Lots of planning and coordinating went into making ArtSpring in Parsons happen. The biggest task taken on by PRO and our volunteers was prepping the train depot. Previously the site of Heritage House (an arts and crafts co-op), the depot had been unused for many years. There was a lot of dust to clean up. In addition, there were no utilities (electricity or water), and the space had never before been used as an art exhibit. Volunteers rearranged the set-up of the interior of the depot, arranging tables and shelves so that there would be lots of open space for viewing, and space on the walls to display pieces. After a few days of working with water, vinegar, hammers, brooms, garbage bags, and countless paper towels, the depot was ready to be filled with art.
The art that filled the depot was a woven and mixed media exhibit by artist Heather Togbetse that was open throughout the weekend.

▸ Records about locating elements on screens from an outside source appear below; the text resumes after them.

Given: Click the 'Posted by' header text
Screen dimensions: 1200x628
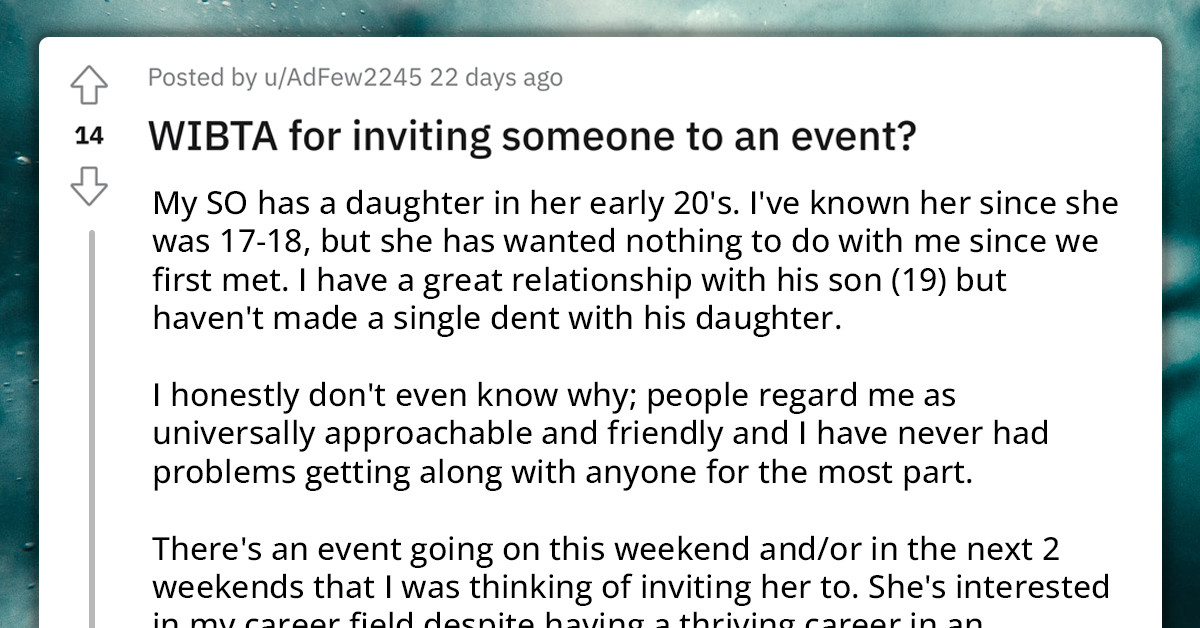Looking at the screenshot, I should pos(206,77).
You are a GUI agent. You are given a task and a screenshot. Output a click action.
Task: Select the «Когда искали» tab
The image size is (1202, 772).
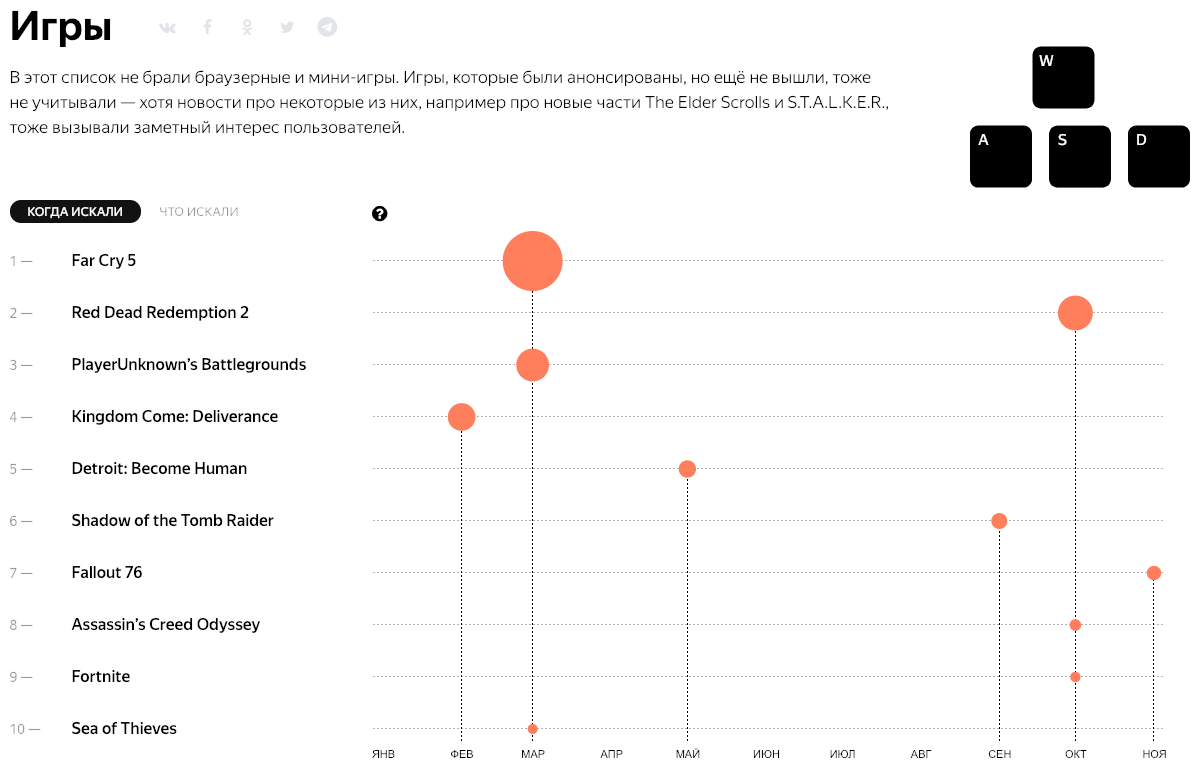pos(75,212)
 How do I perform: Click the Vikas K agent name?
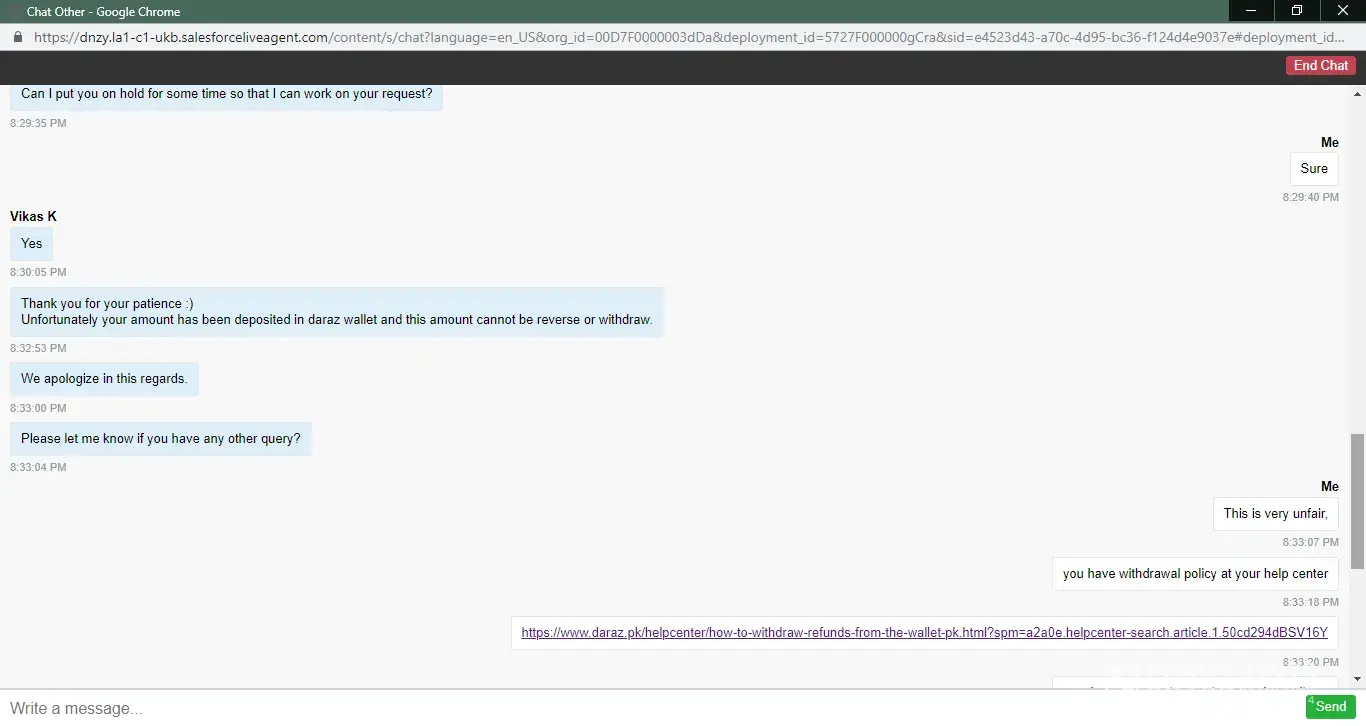coord(33,216)
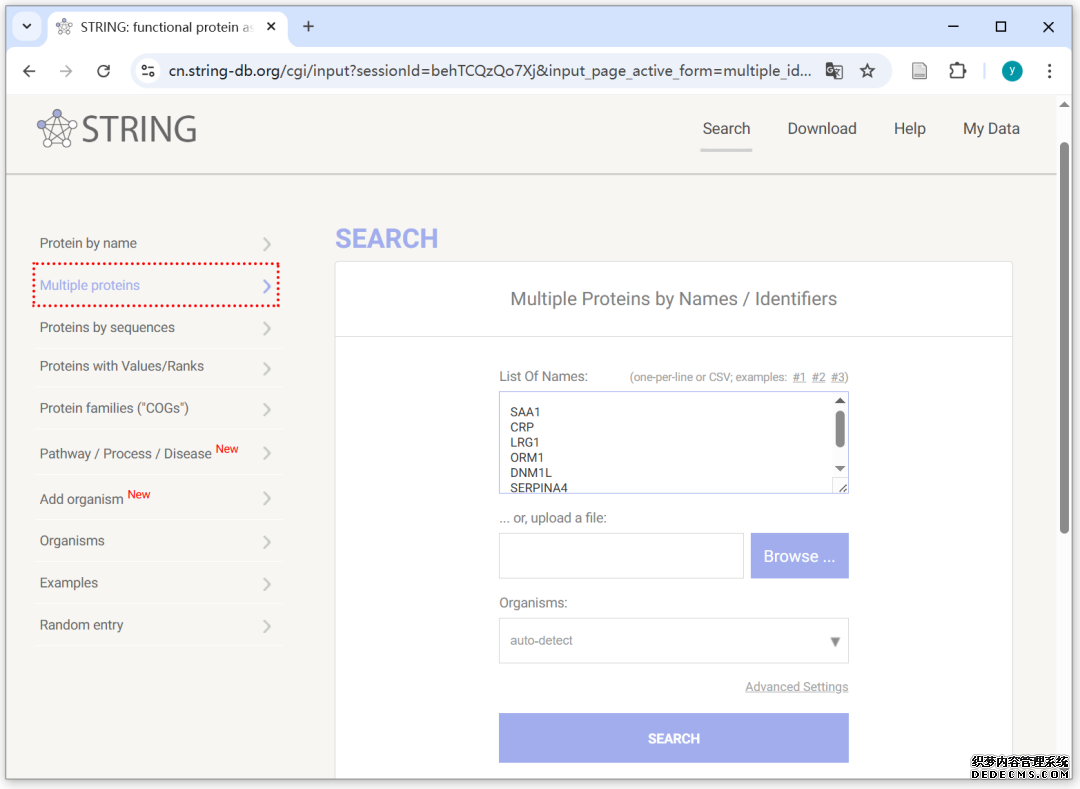
Task: Reload the page with refresh icon
Action: (103, 71)
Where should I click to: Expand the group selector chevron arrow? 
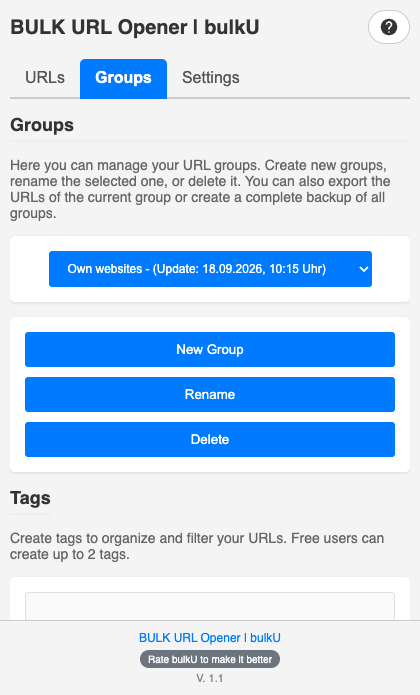[x=363, y=269]
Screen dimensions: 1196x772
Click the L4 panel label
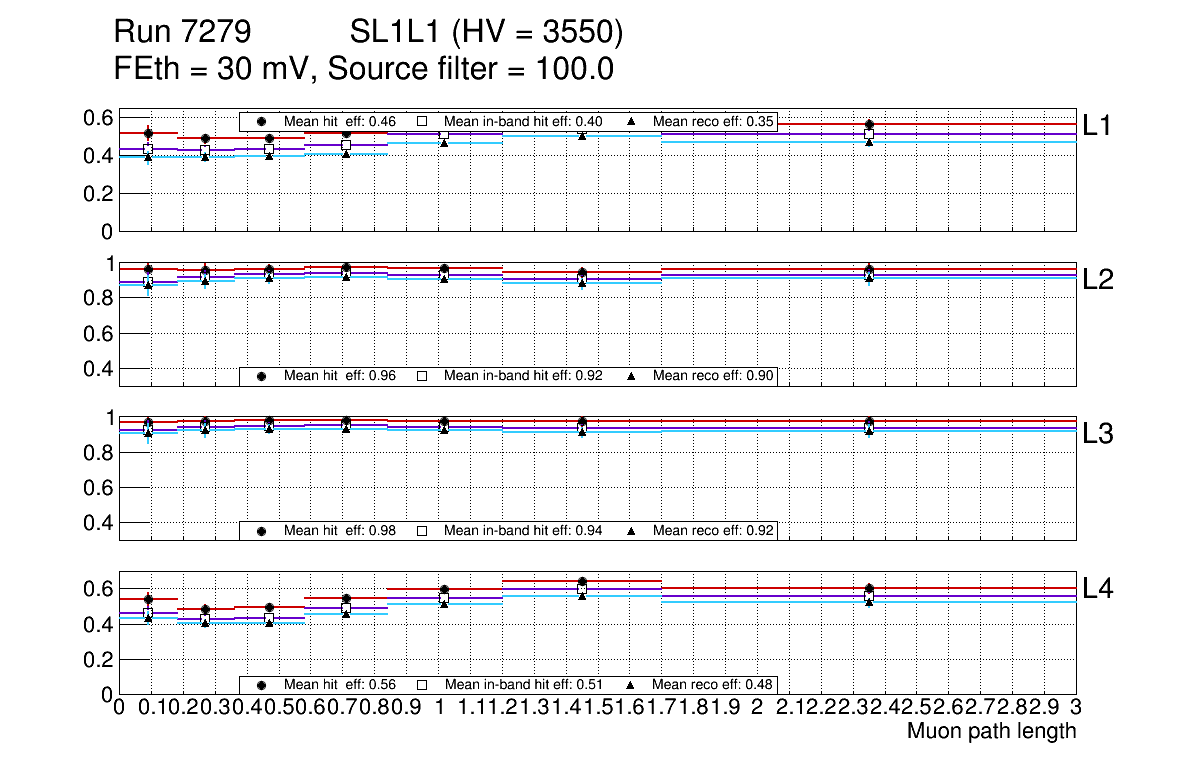click(x=1098, y=589)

Heather's pieces were inspired by her grandmother's life in Parsons. Heather also drew inspiration from the history of slavery in Tucker County, and how her grandmother's life was influenced by the people and mountains around her. Heather's work was all hand crafted. Each piece of salvaged fabric was painstakingly cut and hand-stitched in place. The pieces ranged from a large quilt to several "pictures" with poems, and a family tree. Visitors were moved by Heather's ability to create scenes from fabric, as well as by the story she conveyed of struggle and triumph in her family's history.
While Heather's exhibit was up throughout the entire Memorial Day weekend, on Saturday it was accompanied by a woodworking fair. Three woodworkers from across the state, Richard Comer, Stan Jennings, and Greg Cartwright, showed off their craft and sold their wares. Richard displayed his handcrafted chests, sewing boxes, tables, and a beautiful porch swing. Greg's specialty was handmade pens created with wood from historic sites in the area. In Parsons, Greg gathered wood from the train depot, the old high school, the Tucker County Bank Building, and the old shoe factory. Our third woodworker, Stan Jennings from Allegheny Treenware, sold his wooden kitchen utensils. Stan also showed observers how to hand-whittle a spoon, even though most of his goods are now made by machine.
Between Heather's art and the goods made by Richard, Greg, and Stan, ArtSpring in Parsons brought over 85 visitors into the Train Depot. It was a huge success! We hope that we will be able to do even more next year!